僕のひきこもりナンパ宣言
『僕のひきこもりナンパ宣言』(夏目亮介著、新紀元社)という本がある。本の帯には「レベルが上がった! 女の子と話せるようになった!! 元自衛隊員・ひきこもり青年がナンパ師めざして大奮闘!」とある。読むっきゃない。
著者は5年におよぶ自衛隊生活でおかしくなる寸前までいじめられ、2年近くひきこもっていた。有識者が「ひきこもりやニートは、自衛隊に放り込んで鍛え直せばいい」というけれど、自衛隊に勤務してひきこもった自分はどうすればいい! 偶然ネットで出会ったひきこもり支援のボランティア「コトバノアトリエ」の代表とロッテリアで会ったとき、注文の仕方、料金の支払いがわからなかった。銃の分解結合や射撃、ほふく前進の技術は無駄にあったのに。
ひきこもりにとって、ファストフードの商品の注文の仕方、ホテルの利用の仕方、電車の乗り方とかは、わからなくても人には絶対聞けない。著者は「『ひきこもり』から脱出しようともがいている人と、街で女の子に声をかけられずに固まっている『ナンパ初心者』は共通の心理状態だ」と言う。
ひきこもりは社会的信用ゼロ、何をしたって失うものは何もない。遊びも何も知らなくて、25歳まで女の子と全然話したこともないので、女の子と遊びまくる夢を叶えようと思った。そこで、失敗しても関係ないとナンパを始めた。ナンパで恥をかいても、どうせもう会わないし。
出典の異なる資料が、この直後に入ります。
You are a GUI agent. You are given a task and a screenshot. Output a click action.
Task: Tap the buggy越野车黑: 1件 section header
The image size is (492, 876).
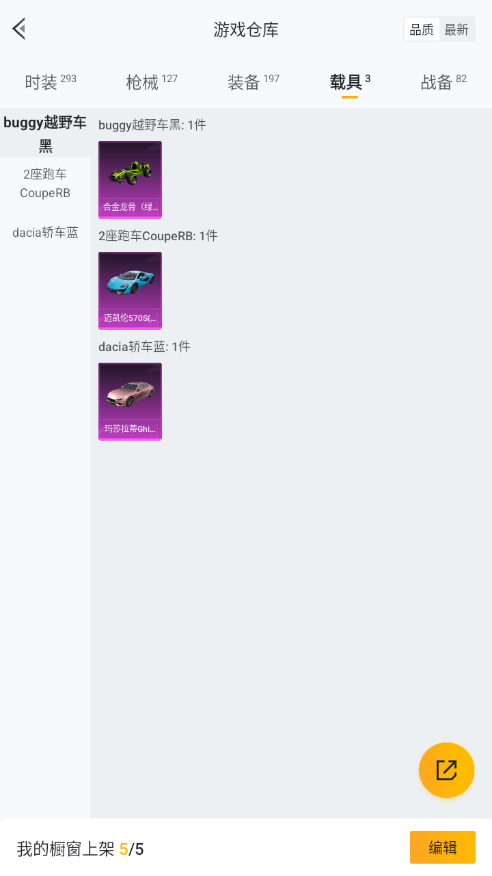(x=152, y=125)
まずはステップ1、女の子に街で道を聞く。80人くらいに道を聞いたが、結果8割の人が親切に道を教えてくれた。あと、量販店で女性の店員に「商品の場所」とか「どんなのがいいか」を聞く。次は、アキバのメイドさんがマッサージ(風俗ではない!)している店でマッサージ中に会話。仕事を聞かれたら、自分のブログを書いているだけなのだけれど、「ITコンテンツの配信です」。でも、ご飯に誘ったら「規則でダメです」。
さて、新宿で初めてのナンパを決行。緊張感で心臓バクバク、冷や汗たらたら。結局、声をかけられないまま追跡して2時間、プチストーカーを続ける。「自爆テロを敢行し、死んで護国の鬼にならん!」と、髪の長いゴスロリのお姉さんに「君かわいいね、何やってるの?」と第一声。「今ちょっとヒマでぶらついていたの。君は?」「うんぼくもヒマでね。よかったら話しない?」
ビギナーズラック、スロット2つ揃い! 手慣れてない分、「勇気をもって私に声をかけてきた」と、こころが動かされることが多い。声かけが手慣れてくると、無視されることが多い。話していると、彼女はガンダムマニアだったので、自分の知識でカバーできた。音楽とか芸能人の話をされたらダメだったかも。携帯番号とメルアドを交換して別れた。知り合ったばかりの子に電話するのが怖くて、その日のうちに電話を入れなかったため、後日連絡したら忘れられていた。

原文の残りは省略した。